EXERCISE REQUIREMENTS
Format part of the material as a Markdown table with the columns Row and Line, giving each line its own numbered row and leaving out blank lines. Begin at the line that contains "The width and height of the screenshot is (500, 1098)." and stop after the line that contains "intro-paragraph: We look after a deeply satisfied client … is".

[Opening EXERCISE MATERIAL section]

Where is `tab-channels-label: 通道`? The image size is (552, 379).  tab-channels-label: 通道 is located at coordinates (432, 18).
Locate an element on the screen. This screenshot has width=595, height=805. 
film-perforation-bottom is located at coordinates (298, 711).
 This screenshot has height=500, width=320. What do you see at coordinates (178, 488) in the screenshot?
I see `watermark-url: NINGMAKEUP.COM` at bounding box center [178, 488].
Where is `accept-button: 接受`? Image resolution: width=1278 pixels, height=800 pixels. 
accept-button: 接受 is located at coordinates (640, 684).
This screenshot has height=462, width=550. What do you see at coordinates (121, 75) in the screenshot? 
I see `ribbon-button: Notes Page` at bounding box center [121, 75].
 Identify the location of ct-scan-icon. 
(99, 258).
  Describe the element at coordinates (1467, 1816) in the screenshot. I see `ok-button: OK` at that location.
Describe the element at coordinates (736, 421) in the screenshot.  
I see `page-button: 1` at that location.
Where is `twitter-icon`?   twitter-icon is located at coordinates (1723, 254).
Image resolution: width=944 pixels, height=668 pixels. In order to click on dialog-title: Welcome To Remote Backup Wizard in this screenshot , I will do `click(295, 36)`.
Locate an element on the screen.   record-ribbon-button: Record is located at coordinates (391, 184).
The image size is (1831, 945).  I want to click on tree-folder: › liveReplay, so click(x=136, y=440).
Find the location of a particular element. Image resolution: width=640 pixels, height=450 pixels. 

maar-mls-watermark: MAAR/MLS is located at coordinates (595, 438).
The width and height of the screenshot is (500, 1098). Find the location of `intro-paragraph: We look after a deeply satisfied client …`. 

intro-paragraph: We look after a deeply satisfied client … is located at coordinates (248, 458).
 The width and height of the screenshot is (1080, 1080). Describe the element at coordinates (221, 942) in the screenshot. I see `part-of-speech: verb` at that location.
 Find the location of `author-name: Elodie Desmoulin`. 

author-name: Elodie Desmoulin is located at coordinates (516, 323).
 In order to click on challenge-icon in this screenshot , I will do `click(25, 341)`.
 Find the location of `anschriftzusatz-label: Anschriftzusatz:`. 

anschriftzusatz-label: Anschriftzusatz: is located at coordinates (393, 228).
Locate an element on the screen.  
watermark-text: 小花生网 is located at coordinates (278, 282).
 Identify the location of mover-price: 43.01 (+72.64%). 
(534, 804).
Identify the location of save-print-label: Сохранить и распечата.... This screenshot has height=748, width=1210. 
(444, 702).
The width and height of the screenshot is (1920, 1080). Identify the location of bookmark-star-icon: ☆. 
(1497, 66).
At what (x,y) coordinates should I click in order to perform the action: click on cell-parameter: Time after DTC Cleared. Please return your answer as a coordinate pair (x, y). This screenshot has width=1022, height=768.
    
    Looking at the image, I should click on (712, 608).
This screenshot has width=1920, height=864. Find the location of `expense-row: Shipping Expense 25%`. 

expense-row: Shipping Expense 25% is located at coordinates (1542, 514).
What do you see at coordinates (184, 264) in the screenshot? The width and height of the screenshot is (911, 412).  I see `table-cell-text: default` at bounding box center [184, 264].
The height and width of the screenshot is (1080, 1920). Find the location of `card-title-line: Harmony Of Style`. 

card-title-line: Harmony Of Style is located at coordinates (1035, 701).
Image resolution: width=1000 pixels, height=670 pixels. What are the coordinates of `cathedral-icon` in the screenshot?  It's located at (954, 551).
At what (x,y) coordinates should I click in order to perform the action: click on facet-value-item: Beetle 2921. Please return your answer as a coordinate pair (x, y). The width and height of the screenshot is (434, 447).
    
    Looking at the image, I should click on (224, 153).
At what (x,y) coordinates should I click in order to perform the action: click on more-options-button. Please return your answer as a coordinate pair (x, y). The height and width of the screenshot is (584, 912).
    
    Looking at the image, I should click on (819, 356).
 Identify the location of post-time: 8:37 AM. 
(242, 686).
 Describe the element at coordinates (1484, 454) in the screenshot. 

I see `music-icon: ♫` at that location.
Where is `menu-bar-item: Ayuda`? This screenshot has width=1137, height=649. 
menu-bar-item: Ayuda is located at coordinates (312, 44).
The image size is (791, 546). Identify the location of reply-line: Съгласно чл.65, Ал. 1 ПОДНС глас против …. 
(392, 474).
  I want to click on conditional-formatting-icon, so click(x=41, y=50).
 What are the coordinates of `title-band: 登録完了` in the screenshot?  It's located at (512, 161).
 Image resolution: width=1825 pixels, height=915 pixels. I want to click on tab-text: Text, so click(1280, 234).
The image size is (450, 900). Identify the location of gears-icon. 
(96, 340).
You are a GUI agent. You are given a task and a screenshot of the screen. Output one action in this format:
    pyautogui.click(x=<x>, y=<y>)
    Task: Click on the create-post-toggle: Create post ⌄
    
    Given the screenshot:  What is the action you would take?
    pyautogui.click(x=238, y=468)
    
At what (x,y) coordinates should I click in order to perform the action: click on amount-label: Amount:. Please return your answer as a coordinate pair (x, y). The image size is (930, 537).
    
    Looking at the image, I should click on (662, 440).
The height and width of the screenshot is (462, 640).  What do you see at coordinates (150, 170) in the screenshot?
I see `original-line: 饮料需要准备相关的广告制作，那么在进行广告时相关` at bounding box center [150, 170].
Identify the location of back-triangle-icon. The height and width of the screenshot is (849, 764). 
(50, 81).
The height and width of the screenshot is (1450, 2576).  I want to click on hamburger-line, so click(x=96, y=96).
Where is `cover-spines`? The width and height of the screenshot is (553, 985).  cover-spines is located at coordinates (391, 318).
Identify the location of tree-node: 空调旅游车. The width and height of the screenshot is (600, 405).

[Closing EXERCISE MATERIAL section]

RESPONSE AREA
| Row | Line |
|---|---|
| 1 | The width and height of the screenshot is (500, 1098). Find the location of `intro-paragraph: We look after a deeply satisfied client …`.  |
| 2 | intro-paragraph: We look after a deeply satisfied client … is located at coordinates (248, 458). |